◆ GIVEN RECORDS:
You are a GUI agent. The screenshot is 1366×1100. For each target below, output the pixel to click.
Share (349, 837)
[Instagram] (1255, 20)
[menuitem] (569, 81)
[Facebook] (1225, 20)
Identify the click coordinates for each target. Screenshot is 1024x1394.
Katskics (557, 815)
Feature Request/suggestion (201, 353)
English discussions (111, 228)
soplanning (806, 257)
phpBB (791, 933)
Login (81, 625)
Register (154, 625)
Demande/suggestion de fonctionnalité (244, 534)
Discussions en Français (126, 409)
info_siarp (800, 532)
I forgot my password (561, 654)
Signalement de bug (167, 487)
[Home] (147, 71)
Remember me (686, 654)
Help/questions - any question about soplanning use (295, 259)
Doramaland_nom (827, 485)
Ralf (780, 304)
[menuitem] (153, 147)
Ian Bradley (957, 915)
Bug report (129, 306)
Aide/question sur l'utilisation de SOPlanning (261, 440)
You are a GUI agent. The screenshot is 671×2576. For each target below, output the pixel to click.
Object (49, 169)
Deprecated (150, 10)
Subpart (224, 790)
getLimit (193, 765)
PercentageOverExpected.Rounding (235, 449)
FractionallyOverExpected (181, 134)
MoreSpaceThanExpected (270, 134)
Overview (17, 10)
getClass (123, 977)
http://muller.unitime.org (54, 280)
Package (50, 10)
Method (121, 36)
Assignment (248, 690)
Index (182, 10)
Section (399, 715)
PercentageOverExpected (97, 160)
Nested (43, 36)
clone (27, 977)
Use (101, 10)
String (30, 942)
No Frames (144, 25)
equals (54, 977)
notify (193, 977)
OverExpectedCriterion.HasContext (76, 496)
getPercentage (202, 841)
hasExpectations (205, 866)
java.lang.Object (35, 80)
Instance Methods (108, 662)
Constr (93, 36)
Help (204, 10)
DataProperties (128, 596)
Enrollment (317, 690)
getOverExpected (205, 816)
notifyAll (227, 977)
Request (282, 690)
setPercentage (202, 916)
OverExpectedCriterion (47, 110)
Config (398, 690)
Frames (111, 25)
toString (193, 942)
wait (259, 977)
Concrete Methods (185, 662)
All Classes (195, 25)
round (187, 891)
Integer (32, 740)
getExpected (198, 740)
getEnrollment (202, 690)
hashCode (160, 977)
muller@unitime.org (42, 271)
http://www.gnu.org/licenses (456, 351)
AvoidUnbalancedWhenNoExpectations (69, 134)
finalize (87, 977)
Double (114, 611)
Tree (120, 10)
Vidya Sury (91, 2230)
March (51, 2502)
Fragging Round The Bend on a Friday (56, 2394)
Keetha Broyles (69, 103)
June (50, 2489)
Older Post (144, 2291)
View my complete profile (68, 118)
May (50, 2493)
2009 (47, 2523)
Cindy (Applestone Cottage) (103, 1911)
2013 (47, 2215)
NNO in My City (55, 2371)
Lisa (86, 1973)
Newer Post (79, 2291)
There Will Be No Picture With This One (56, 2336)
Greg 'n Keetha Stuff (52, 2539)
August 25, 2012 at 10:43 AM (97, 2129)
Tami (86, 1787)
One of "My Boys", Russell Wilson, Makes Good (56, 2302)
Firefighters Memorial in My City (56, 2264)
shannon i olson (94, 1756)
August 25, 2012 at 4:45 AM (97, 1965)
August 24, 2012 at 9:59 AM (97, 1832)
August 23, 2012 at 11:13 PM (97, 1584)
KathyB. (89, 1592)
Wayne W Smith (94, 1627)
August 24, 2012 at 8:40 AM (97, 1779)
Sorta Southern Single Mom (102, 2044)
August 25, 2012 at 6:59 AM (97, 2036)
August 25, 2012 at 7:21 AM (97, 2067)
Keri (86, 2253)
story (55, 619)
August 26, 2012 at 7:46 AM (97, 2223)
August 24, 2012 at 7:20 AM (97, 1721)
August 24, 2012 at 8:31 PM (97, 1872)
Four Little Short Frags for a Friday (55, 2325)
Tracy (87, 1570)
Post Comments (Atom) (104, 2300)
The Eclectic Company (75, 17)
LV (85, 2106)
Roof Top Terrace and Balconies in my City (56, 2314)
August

◆ PROBLEM TO WORK ON:
Return only the lines of the records in which the string "Help" appears.

◆ OUTPUT:
Help/questions - any question about soplanning use (295, 259)
Help (204, 10)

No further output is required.